When will our bubble burst?

Alternative View
By Lance Crossley

Here in Canada, we seem to think we are immune to a housing bubble, so it was interesting to see the Globe and Mail – usually a real estate cheerleader – at least question the logic of why we continue to experience a booming housing sector amid the greatest economic crisis since the Great Depression.
In an Oct. 30 article, the Globe wrote, “Canadians are in the midst of a mortgage binge, taking out home loans at a pace that’s nearly eight per cent faster than a year ago…housing prices don’t usually survive recessions.” While the article correctly points to the Bank of Canada’s record low interest rates as a primary culprit for the buying spree, nowhere in the article does it mention the other major culprit: the Canada Mortgage and Housing Corporation.

Too big to fail?
The CMHC provides insurance to the banks for the entire amount of any mortgage when the purchaser has less than a 20 per cent down payment. This is another way of saying that they insure virtually all mortgages, since the average down payment of Canadians who buy a home is only about six percent. With this CMHC guarantee, the banks have no risk when they issue mortgages. If the homeowner defaults, it is the taxpayer who is on the hook. We don’t have a name for “sub-prime” here in Canada because we don’t need one – the CMHC makes almost everyone a worthy borrower.
Some are starting to call the CMHC the northern version of Fannie Mae and Freddie Mac.
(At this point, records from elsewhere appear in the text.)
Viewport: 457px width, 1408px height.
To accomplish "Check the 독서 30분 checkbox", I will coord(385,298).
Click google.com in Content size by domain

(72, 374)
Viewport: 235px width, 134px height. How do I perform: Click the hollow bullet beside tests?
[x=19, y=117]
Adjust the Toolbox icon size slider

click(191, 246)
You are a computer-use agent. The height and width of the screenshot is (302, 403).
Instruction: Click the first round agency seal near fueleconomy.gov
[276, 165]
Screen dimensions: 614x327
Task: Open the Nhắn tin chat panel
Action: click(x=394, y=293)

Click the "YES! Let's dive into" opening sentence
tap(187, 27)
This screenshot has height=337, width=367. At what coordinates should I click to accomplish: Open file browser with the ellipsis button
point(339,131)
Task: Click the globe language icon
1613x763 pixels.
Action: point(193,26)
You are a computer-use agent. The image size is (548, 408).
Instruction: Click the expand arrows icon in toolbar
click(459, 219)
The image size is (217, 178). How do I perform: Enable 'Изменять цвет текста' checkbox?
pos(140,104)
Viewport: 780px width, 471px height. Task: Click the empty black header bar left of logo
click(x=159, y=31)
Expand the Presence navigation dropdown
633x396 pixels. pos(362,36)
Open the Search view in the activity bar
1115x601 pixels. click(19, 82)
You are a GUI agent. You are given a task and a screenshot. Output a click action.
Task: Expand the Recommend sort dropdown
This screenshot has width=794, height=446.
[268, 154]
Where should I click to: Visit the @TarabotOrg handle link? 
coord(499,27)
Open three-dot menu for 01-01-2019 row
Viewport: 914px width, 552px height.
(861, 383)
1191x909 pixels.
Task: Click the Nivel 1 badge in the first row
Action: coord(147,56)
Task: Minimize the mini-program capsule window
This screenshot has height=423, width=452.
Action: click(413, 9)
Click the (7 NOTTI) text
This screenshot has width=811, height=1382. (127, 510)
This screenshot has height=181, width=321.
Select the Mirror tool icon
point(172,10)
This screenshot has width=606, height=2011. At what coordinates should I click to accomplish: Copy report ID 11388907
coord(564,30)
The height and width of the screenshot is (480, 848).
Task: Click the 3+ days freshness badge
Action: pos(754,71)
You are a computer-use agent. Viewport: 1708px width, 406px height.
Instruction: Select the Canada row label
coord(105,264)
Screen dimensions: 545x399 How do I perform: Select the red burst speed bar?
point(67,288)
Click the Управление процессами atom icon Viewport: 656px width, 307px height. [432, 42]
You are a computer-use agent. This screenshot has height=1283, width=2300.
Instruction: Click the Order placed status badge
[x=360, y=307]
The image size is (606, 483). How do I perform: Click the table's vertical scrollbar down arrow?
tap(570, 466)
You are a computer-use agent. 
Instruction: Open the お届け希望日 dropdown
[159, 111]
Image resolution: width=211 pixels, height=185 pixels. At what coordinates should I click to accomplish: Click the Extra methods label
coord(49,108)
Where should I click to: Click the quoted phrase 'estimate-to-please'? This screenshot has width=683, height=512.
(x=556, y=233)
By the end of 2009, the CMHC says it plans to insure a staggering $813 billion worth of mortgages and mortgage-backed securities. That is well over half of Canada’s entire GDP. If there is a northern version of “too big to fail”, the CMHC is it.

An untold story
The National Post’s Diane Francis, the only mainstream journalist I know to call out the CMHC, warns that “Ottawa’s smugness about its superior regulatory regime and Canadian banking conservatism” is an accident waiting to happen.
“It’s a mortgage slush fund which distorts the market,” Francis writes. “It allows banks to lend recklessly without consequences and pushes up the price of housing for everyone.”

Worse than America
One of the most astute observers of this quiet Canadian housing bubble is blogger Jonathan Tonge (www.americacanada.blogspot.com). Here s what he has to say:
“Even at the zenith of the US housing bubble, prices peaked around $230,000 US while incomes were around $47,000 US. In Canada, incomes are $44,000 and prices are now at $326,613. If I have evidenced to you at this point how risky our lending has been, how are we so different than America? One might even say that we are much worse.”
The voices that recognize we are indeed in a housing bubble are few and far between. It won’t be long before the rest of the public catches on.